**What is being asked**: Tell how many lines in these records contain the string "Task", with only the number as the reply.

**Given entries**:
------------------------------------

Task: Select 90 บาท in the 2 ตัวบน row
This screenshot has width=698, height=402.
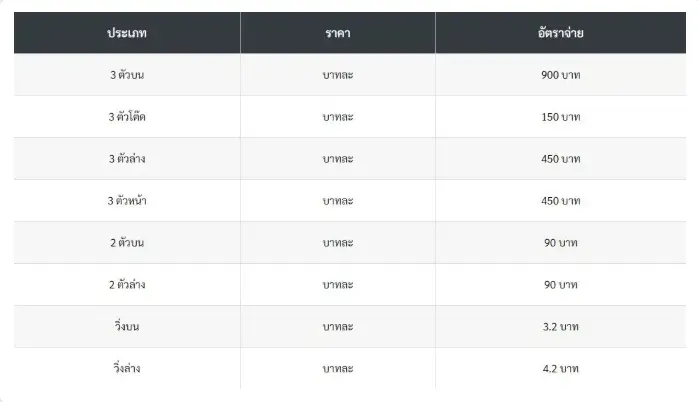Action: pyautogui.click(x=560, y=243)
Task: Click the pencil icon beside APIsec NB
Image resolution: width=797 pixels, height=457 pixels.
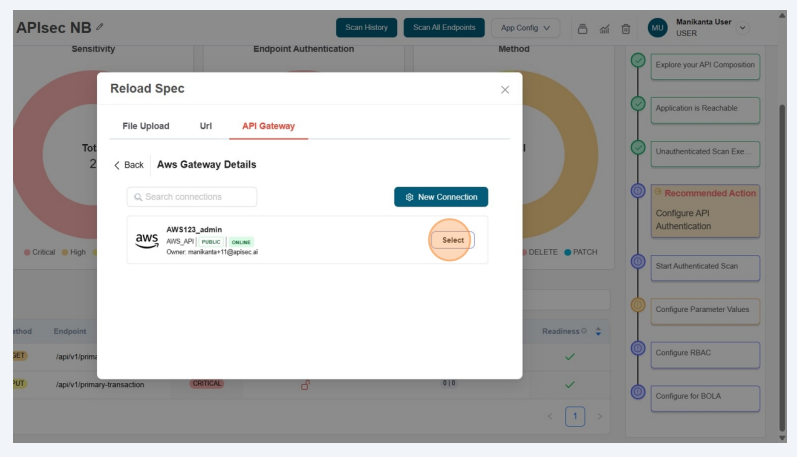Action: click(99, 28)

------------------------------------

**Worked solution**: 2